Data records:
..............................

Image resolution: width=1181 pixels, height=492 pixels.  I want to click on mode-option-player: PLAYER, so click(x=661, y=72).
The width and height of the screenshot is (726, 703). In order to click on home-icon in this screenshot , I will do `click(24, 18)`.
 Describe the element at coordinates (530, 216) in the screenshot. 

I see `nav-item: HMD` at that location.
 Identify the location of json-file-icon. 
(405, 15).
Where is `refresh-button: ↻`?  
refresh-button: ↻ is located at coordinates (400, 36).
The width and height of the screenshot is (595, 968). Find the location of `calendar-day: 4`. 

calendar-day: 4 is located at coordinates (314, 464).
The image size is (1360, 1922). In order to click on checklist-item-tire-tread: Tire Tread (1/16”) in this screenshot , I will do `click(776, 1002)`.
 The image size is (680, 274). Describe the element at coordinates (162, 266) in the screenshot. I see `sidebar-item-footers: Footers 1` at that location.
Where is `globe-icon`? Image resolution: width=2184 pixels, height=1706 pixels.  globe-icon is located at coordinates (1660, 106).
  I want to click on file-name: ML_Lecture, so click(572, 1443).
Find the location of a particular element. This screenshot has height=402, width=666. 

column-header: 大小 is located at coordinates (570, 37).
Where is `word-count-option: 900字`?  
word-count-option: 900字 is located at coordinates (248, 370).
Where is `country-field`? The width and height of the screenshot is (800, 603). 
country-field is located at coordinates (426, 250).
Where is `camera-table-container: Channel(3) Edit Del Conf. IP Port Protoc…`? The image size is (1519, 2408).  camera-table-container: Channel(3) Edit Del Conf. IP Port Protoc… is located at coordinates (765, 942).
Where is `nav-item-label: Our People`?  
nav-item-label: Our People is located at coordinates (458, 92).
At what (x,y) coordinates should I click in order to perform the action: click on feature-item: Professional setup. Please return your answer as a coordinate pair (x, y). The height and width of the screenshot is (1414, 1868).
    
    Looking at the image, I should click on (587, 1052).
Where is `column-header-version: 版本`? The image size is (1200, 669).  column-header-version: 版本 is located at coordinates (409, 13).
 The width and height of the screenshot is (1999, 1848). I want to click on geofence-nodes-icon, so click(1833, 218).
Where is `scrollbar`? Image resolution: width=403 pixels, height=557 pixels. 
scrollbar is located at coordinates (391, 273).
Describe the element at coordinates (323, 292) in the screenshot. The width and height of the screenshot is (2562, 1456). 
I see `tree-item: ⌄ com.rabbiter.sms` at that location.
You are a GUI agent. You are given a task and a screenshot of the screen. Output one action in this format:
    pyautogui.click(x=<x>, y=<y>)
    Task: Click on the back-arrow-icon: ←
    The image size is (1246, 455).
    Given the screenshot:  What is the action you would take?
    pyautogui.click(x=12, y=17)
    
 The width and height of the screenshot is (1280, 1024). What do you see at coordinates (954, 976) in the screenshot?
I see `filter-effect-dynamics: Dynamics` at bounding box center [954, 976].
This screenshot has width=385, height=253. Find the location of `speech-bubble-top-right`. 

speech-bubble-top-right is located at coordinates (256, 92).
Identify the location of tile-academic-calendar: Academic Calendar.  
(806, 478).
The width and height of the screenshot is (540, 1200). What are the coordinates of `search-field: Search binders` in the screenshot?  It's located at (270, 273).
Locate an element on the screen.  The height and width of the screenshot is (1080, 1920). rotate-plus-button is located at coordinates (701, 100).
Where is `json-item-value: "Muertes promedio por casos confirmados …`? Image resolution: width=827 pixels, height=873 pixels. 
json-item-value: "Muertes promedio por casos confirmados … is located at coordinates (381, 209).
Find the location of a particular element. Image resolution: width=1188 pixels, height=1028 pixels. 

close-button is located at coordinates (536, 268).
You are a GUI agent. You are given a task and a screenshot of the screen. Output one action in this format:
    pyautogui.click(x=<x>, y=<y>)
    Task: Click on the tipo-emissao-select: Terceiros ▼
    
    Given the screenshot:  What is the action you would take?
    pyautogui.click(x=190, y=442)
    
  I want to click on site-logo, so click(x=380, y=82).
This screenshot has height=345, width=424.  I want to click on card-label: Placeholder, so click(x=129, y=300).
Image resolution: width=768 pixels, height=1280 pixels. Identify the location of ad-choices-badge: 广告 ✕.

..............................

Activity: Can you retype every one of the records above, keeping each line identical to the original?

Answer space:
Image resolution: width=1181 pixels, height=492 pixels.  I want to click on mode-option-player: PLAYER, so click(x=661, y=72).
The width and height of the screenshot is (726, 703). In order to click on home-icon in this screenshot , I will do `click(24, 18)`.
 Describe the element at coordinates (530, 216) in the screenshot. 

I see `nav-item: HMD` at that location.
 Identify the location of json-file-icon. 
(405, 15).
Where is `refresh-button: ↻`?  
refresh-button: ↻ is located at coordinates (400, 36).
The width and height of the screenshot is (595, 968). Find the location of `calendar-day: 4`. 

calendar-day: 4 is located at coordinates (314, 464).
The image size is (1360, 1922). In order to click on checklist-item-tire-tread: Tire Tread (1/16”) in this screenshot , I will do `click(776, 1002)`.
 The image size is (680, 274). Describe the element at coordinates (162, 266) in the screenshot. I see `sidebar-item-footers: Footers 1` at that location.
Where is `globe-icon`? Image resolution: width=2184 pixels, height=1706 pixels.  globe-icon is located at coordinates (1660, 106).
  I want to click on file-name: ML_Lecture, so click(572, 1443).
Find the location of a particular element. This screenshot has height=402, width=666. 

column-header: 大小 is located at coordinates (570, 37).
Where is `word-count-option: 900字`?  
word-count-option: 900字 is located at coordinates (248, 370).
Where is `country-field`? The width and height of the screenshot is (800, 603). 
country-field is located at coordinates (426, 250).
Where is `camera-table-container: Channel(3) Edit Del Conf. IP Port Protoc…`? The image size is (1519, 2408).  camera-table-container: Channel(3) Edit Del Conf. IP Port Protoc… is located at coordinates (765, 942).
Where is `nav-item-label: Our People`?  
nav-item-label: Our People is located at coordinates (458, 92).
At what (x,y) coordinates should I click in order to perform the action: click on feature-item: Professional setup. Please return your answer as a coordinate pair (x, y). The height and width of the screenshot is (1414, 1868).
    
    Looking at the image, I should click on (587, 1052).
Where is `column-header-version: 版本`? The image size is (1200, 669).  column-header-version: 版本 is located at coordinates (409, 13).
 The width and height of the screenshot is (1999, 1848). I want to click on geofence-nodes-icon, so click(1833, 218).
Where is `scrollbar`? Image resolution: width=403 pixels, height=557 pixels. 
scrollbar is located at coordinates (391, 273).
Describe the element at coordinates (323, 292) in the screenshot. The width and height of the screenshot is (2562, 1456). 
I see `tree-item: ⌄ com.rabbiter.sms` at that location.
You are a GUI agent. You are given a task and a screenshot of the screen. Output one action in this format:
    pyautogui.click(x=<x>, y=<y>)
    Task: Click on the back-arrow-icon: ←
    The image size is (1246, 455).
    Given the screenshot:  What is the action you would take?
    pyautogui.click(x=12, y=17)
    
 The width and height of the screenshot is (1280, 1024). What do you see at coordinates (954, 976) in the screenshot?
I see `filter-effect-dynamics: Dynamics` at bounding box center [954, 976].
This screenshot has width=385, height=253. Find the location of `speech-bubble-top-right`. 

speech-bubble-top-right is located at coordinates (256, 92).
Identify the location of tile-academic-calendar: Academic Calendar.  
(806, 478).
The width and height of the screenshot is (540, 1200). What are the coordinates of `search-field: Search binders` in the screenshot?  It's located at (270, 273).
Locate an element on the screen.  The height and width of the screenshot is (1080, 1920). rotate-plus-button is located at coordinates (701, 100).
Where is `json-item-value: "Muertes promedio por casos confirmados …`? Image resolution: width=827 pixels, height=873 pixels. 
json-item-value: "Muertes promedio por casos confirmados … is located at coordinates (381, 209).
Find the location of a particular element. Image resolution: width=1188 pixels, height=1028 pixels. 

close-button is located at coordinates (536, 268).
You are a GUI agent. You are given a task and a screenshot of the screen. Output one action in this format:
    pyautogui.click(x=<x>, y=<y>)
    Task: Click on the tipo-emissao-select: Terceiros ▼
    
    Given the screenshot:  What is the action you would take?
    pyautogui.click(x=190, y=442)
    
  I want to click on site-logo, so click(x=380, y=82).
This screenshot has height=345, width=424.  I want to click on card-label: Placeholder, so click(x=129, y=300).
Image resolution: width=768 pixels, height=1280 pixels. Identify the location of ad-choices-badge: 广告 ✕.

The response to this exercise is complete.